Universal Actions for Enhanced Embodied Foundation Models

Paper Code Models

Jinliang Zheng ^1,2,5,*, Jianxiong Li^1,*, Dongxiu Liu^4,1,*, Yinan Zheng¹, Zhihao Wang^3,1, Zhonghong Ou¹, Yu Liu², Jingjing Liu¹, Ya-Qin Zhang¹, Xianyuan Zhan^1,5,†

¹AIR, Tsinghua University
²SenseTime Research
³Peking University
⁴Beijing University of Posts and Telecommunications
⁵Shanghai AI Lab
^* Equal contribution^†Corresponding authors

Training on diverse, internet-scale data is a key factor in the success of recent large foundation models. Yet, using the same recipe for building embodied agents has faced noticeable difficulties. Despite the availability of many crowd-sourced embodied datasets, their action spaces often exhibit significant heterogeneity due to distinct physical embodiment and control interfaces for different robots, causing substantial challenges in developing embodied foundation models using cross-embodiment data. In this paper, we introduce UniAct, a new embodied foundation modeling framework operating in the Universal Action Space. Our learned universal actions capture the generic behaviors across diverse robots by exploiting their shared structural features, and enable enhanced cross-domain data utilization and cross-embodiment generalizations by eliminating the notorious heterogeneity. Moreover, the universal actions can be efficiently translated back to heterogeneous actionable commands by simply adding embodiment-specific details, from which fast adaptation to new robots becomes simple and straightforward. Our 0.5B instantiation of UniAct outperforms 14X larger SOTA embodied foundation models in extensive evaluations on various real-world and simulation robots, showcasing exceptional cross-embodiment control and adaptation capability, highlighting the crucial benefit of adopting universal actions.

Play with Code!

Although universal actions represent highly abstract embodiment-agnostic intentions, we can observe fascinating consistencies in how these actions manifest across different embodiments. Try it yourself!

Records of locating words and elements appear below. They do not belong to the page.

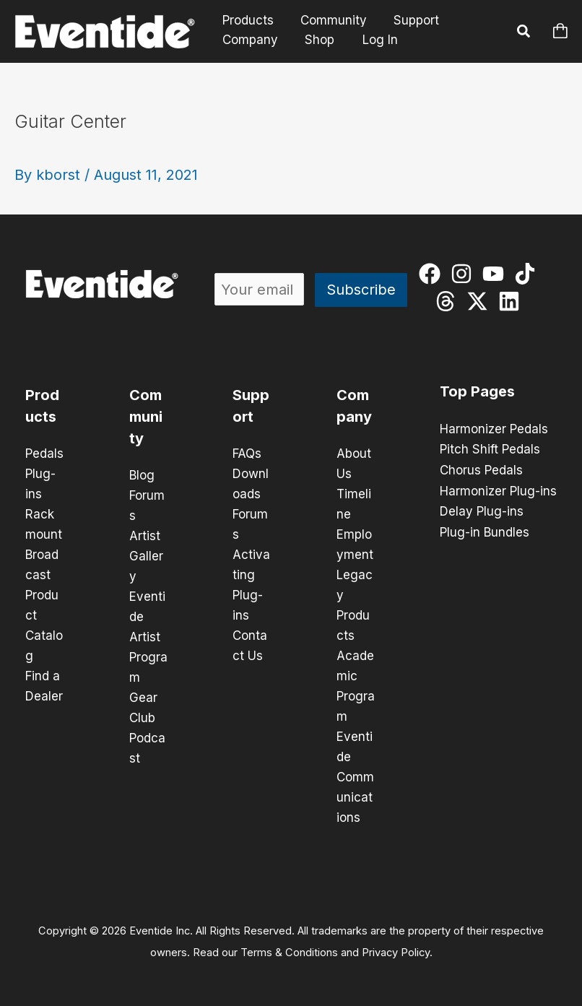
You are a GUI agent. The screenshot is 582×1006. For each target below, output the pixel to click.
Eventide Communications (355, 777)
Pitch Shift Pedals (490, 449)
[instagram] (465, 274)
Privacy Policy (396, 952)
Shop (316, 39)
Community (330, 20)
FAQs (247, 453)
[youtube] (496, 274)
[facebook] (433, 274)
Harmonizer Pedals (494, 429)
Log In (376, 39)
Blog (142, 475)
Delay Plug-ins (482, 510)
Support (411, 20)
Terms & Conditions (289, 952)
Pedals (44, 453)
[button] (524, 33)
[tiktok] (528, 274)
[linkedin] (512, 301)
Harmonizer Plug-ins (498, 489)
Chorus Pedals (481, 469)
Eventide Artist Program (148, 637)
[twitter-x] (480, 301)
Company (249, 39)
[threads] (449, 301)
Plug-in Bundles (484, 530)
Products (247, 20)
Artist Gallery (146, 556)
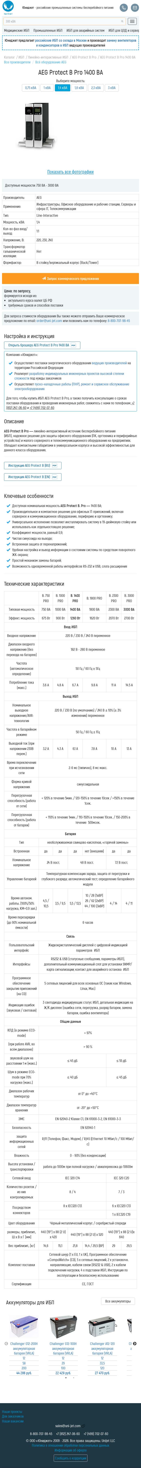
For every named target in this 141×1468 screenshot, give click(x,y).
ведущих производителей (109, 363)
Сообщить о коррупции (70, 1458)
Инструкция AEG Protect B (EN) (29, 476)
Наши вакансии (13, 1421)
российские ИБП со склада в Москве (61, 40)
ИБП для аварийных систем (85, 30)
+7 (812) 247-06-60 (68, 1433)
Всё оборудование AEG (50, 62)
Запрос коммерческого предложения (70, 278)
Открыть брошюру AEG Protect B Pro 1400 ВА (38, 345)
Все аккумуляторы (118, 1301)
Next (135, 1344)
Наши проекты (12, 1411)
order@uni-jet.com (49, 320)
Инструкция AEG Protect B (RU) (29, 465)
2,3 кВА (96, 87)
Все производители (17, 62)
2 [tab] (79, 1378)
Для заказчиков (13, 1416)
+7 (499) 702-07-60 (96, 1433)
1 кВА (47, 87)
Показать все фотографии (70, 171)
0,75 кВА (30, 87)
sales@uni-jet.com (68, 1425)
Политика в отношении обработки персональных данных (70, 1445)
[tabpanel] (24, 1344)
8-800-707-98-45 (119, 320)
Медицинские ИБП (16, 30)
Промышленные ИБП (47, 30)
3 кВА (111, 87)
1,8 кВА (79, 87)
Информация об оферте (71, 1450)
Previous (6, 1344)
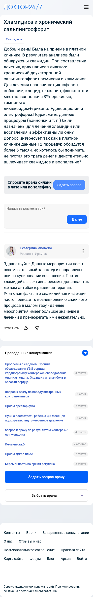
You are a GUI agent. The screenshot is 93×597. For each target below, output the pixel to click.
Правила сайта (73, 550)
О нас (8, 541)
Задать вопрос (69, 185)
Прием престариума (20, 406)
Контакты (12, 533)
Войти (82, 559)
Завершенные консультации (66, 533)
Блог (51, 559)
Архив (66, 559)
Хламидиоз (14, 39)
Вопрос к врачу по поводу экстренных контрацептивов (33, 394)
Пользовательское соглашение (29, 550)
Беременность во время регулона (30, 464)
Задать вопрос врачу (46, 477)
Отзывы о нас (30, 541)
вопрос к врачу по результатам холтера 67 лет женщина (36, 432)
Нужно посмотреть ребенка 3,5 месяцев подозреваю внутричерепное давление (35, 418)
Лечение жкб (15, 444)
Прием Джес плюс (19, 454)
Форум (35, 559)
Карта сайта (14, 559)
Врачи (31, 533)
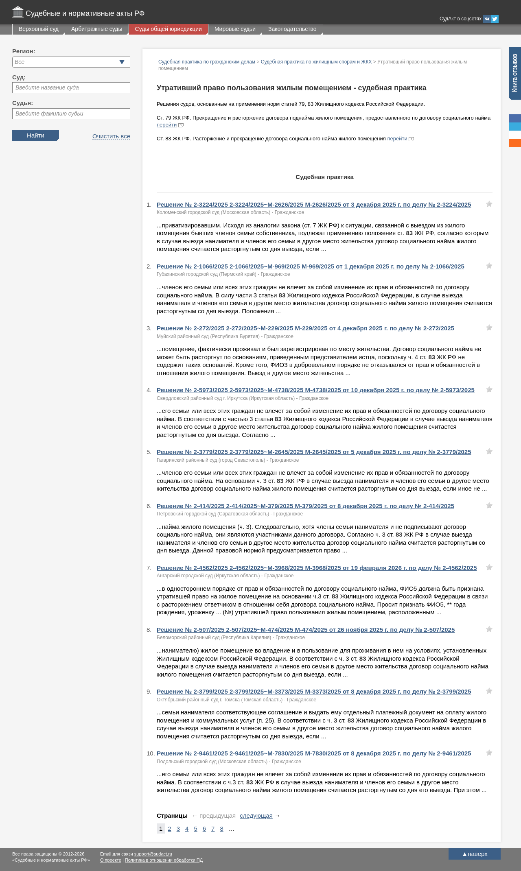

WidowX Robot in real world

Franka Robot in simulation

AIRBOT in real world-few shot adaptation

Generalized Cross-Embodiment Policy in Universal Action Space

Explore the potential of universal action in more embodiments!

put the eggplant into the pot

flip the pot

lift AAA battery

Put the toy man in the sink

Put the corn in the pot

Put the eggplant in the pot

Methods

Our approach consists of the following key components

Universal Action Space

Our novel approach to unifying robot control across different embodiments through a shared action representation

Experimental Results

Comprehensive evaluation across different platforms and tasks

Results on WindoX (Real World)

Model	Visual Generalization	Motion Generalization	Physical Generalization	Semantic Generalization	Language Grounding	Average
Octo	24.0	30.0	10.0	19.4	48.3	28.9
OpenVLA-7B	66.0	35.0	60.0	48.1	88.3	65.1
UniAct-0.5B(Ours)	69.0	66.0	70.0	38.8	73.3	63.3

Results on Franka (Simulation)

Model	LIBERO-Spatial	LIBERO-Object	LIBERO-Goal	LIBERO-Long	LIBERO-90	Average
Octo	17.5	12.0	36.5	20.0	32.5	27.7
OpenVLA-7B	43.0	66.5	54.5	13.0	44.1	44.1
UniAct-0.5B(Ours)	64.5	77.5	68.0	46.5	60.0	61.3

Results on AIRBOT with different control interfaces(Fast Adaption)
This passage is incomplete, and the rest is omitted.